* EXCERPT TO READ:
Economics: Coping with Scarcity

The grass is always greener on the other side.

A bird in the hand is worth two in the bush.

The early bird catches the worm.

Sometimes it seems like half the quirky idiomatic expressions in the English language are just colorful ways of expressing the most basic concept of economics: scarcity.  You can't always get what you want, right when you want it.  So you have to make choices.

You have to decide whether the grass is greener over there or over here.

You have to decide whether to hold onto that one bird in your hand, or let him go to go after the two hiding over there in the bush.

You have to decide whether catching that worm is worth sacrificing sleep to wake up before all the other birds in the morning.

Those decisions are economics.  If there were no scarcity, you could have everything you want right now.  You wouldn't have to make hard decisions or trade-offs.  But in the real world, there is scarcity, and because there is scarcity, we have economics, the study of how individuals, firms, and entire nations deal with the limitations imposed by scarcity to prioritize and allocated limited income, time, and resources.

Why It Matters Today

Is LeBron James "worth" $20 million a year?  Many people's gut reaction will be to say no, that nobody who plays a game for a living should be worth that much money.  Why should a guy who plays a kids' game make as much as a hundred or more brilliant scientists working to cure cancer?

And if you define "worth" as a moral question, maybe that's a good point.

But if you define "worth" as an economic question, it becomes a simple question of scarcity.  How many people out there have LeBron James's talents?  By our count... exactly one.  If you're an upwardly mobile owner of an NBA team, with hundreds of millions of dollars in the bank and a burning desire to win a championship, LeBron James may well be worth $20 million. Truly unique talent is extremely scarce, and thus extremely valuable.

The moral of the story: cultivate a unique talent, kids.  (Of course, it also helps to be 6'8" tall, fast as a sprinter, strong as an ox, and incredibly coordinated.  But there are other kinds of talents, too, just in case you don't match that description.)

Sometimes, a Song Says it Better: Welcome to Paradise, by Green Day

Once you move out of your parent’s home, you may be “feelin' so alone” and find the creature comforts that Mom and Dad have are scarce.

* TASK GOAL:
Decide whether each statement agrees with the piece on scarcity, answering yes or no and quoting the words that settle it: (a) Without scarcity, you could have everything you want right now. (b) Many people share LeBron James's talents. (c) Economics studies only how individuals deal with scarcity. The material that comes next has nothing to do with the piece on scarcity.

* PROVIDED DATA:
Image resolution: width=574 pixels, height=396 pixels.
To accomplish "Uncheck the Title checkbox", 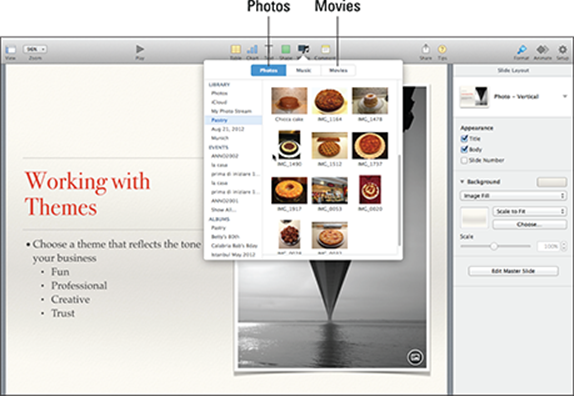I will click(464, 138).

* SOLUTION:
(a) Yes: "If there were no scarcity, you could have everything you want right now."
(b) No: "How many people out there have LeBron James's talents?  By our count... exactly one."
(c) No: "the study of how individuals, firms, and entire nations deal with the limitations imposed by scarcity"